Supongo que las personas que leen poesía imaginan que
nosotros, los poetas, somos seres que vivimos entre lo místico y lo terrenal. Mujeres y
hombres sensibles y malditos, a veces atormentados, a veces narcisistas,
espirituales, fracasados, amargados o estúpidamente amorosos.
Una especie de minotauros vulnerables y heridos que
caminan sin tomar nota de lo que les sucede a los otros.
Yo no dudo de que haya poetas que quepan en este
estereotipo, somos muchos haciendo este oficio.
Algunos se lavan
las manos antes de ponerse a escribir unos versos, (simbólica y reverencial
manera de enfrentarse a la poesía), otros alardean de sus borracheras, otras
cuentan sus promiscuidades sexuales, exhiben sus bibliotecas fecundas, enseñan
las tripas de sus escritorios, otros se duelen porque les quitan su parcela de
protagonismo, otros necesitas casi siglos pa dar por finalizado un soneto,
otras escriben al dictado de modas efímeras donde se refleja el desagüe adonde
van a llegar las personas cuando no tienen conciencia.
Así, vamos viendo
infinidad de maneras de enfrentarse a la
poesía, es decir, a la vida misma.
Yo vengo a contarles mi caso, otro más, uno cualquiera:
Escribo a ratos breves y con alevosía: en las esperas hospitalarias cuando la muerte fumiga sin pedir permiso, mientras escucho el
silencio acusador de las calles, con el luto de mil derrotas ondeándose sin historia,
cuando la fugaz alegría de los niños rompe los cristales de mi monotonía, al ver
a los pájaros morir de frío sobre las aceras, en las primaveras lentas cuando sólo
llueve y llueve…. y la hostilidad del mundo se multiplica en cada rostro que
camina.
Es decir, deletreo el
dolor que asoma ante mis ojos, pa que ni uno solo quede sin escribirse.

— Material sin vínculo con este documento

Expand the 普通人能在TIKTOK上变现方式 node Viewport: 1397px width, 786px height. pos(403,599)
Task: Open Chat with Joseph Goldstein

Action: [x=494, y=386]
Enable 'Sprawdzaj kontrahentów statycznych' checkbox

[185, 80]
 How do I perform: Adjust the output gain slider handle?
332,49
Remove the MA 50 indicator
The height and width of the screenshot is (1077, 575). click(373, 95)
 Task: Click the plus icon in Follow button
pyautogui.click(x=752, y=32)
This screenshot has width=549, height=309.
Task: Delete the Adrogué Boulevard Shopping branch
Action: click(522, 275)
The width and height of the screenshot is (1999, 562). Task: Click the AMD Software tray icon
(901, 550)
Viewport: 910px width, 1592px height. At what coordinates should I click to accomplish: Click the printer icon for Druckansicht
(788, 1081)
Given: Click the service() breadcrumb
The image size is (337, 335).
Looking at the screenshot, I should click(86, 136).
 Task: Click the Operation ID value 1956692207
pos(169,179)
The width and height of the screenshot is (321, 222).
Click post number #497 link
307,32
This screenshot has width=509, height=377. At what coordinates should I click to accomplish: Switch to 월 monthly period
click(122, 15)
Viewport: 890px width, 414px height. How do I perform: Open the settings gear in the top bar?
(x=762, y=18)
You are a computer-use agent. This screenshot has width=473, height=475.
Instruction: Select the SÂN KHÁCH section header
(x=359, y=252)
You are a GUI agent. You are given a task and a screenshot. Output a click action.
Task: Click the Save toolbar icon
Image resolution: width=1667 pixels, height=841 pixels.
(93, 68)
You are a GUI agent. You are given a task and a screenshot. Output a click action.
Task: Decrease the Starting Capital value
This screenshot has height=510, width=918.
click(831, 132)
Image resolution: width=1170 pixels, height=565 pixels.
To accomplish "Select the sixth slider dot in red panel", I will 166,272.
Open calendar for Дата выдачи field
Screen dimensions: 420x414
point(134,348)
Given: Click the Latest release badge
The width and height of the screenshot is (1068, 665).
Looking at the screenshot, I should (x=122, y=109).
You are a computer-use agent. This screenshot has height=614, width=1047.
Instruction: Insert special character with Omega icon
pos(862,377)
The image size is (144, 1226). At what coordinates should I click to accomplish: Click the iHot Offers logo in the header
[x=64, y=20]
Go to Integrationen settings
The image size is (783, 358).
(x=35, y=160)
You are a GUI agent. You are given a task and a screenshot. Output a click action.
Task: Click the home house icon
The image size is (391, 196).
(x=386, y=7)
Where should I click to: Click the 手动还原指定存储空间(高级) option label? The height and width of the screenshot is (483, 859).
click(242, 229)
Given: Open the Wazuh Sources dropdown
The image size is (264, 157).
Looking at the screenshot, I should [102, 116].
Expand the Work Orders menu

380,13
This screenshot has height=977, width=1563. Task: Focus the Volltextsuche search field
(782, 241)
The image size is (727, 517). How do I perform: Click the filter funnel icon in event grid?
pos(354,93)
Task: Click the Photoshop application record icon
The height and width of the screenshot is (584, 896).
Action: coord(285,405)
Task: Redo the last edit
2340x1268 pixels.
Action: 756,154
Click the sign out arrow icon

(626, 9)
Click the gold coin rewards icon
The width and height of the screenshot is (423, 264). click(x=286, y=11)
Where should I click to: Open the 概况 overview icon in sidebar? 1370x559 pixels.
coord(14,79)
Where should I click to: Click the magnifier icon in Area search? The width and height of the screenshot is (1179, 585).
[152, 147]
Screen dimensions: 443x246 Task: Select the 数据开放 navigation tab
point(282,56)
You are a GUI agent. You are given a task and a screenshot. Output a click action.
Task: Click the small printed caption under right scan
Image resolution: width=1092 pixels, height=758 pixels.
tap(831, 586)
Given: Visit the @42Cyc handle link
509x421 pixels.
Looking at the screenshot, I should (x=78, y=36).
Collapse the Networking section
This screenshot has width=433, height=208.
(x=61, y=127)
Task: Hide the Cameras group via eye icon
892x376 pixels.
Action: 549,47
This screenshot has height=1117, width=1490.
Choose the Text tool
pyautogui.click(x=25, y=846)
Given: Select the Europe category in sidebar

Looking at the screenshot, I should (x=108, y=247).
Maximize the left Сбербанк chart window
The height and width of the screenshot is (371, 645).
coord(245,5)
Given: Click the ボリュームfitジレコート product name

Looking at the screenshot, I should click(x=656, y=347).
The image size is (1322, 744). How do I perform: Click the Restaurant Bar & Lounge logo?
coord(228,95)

El mío es un activismo cómodo, confortable; afilar palabras mientras otros dan por
nosotros la cara no tiene mérito si comparamos.
En muchas ocasiones, los poetas nos dejamos barnizar por
la adulación y llenamos los espacios con espejos para mirarnos y vamos poco a
poco alejándonos de los héroes y heroínas que nos rodean y que empujan la
realidad para hacerla más llevadera.
En todos los lados, en barrios, pueblos, en ciudades, mujeres
y hombres a contracorriente, intentan
hacer de sus entornos, lugares más amables. Y de manera multitudinaria o en
grupos pequeños alzan la voz por los refugiados, por el aire limpio de cementeras,
por un sindicalismo decente, por la soberanía
de los pueblos, por los torturados, por la memoria, contra las guerras, o las
fosas comunes, por la sanidad, el techo, el pan pa todos.
A pie de calle, en primera línea, en el tajo.
Arriesgando sus jornales, sus familias, sus libertades.
Yo, siento vergüenza por las 28 limitaciones que tengo, una
por cada letra, son de otros las conquistas y las victorias, mío
es sólo este empeño de ser poeta en un
mundo de locos maestros de sueños.
Cada cierto tiempo me sorprendo escribiendo sobre esto,
porque siento pudor cuando alguien en una asamblea, o en una plaza lee uno de
mis poemas. Me siento en deuda con los que luchan, con los que buscan a tientas
manos a las que asirse, con los que son luz, ternura, rebeldía.
Apenas somos algo los poetas en este río de humanidad y gracias a los que no se rinden, este oficio se
hace carne y se hace hueso y se hace voz. Y roza, casi, lo imprescindible.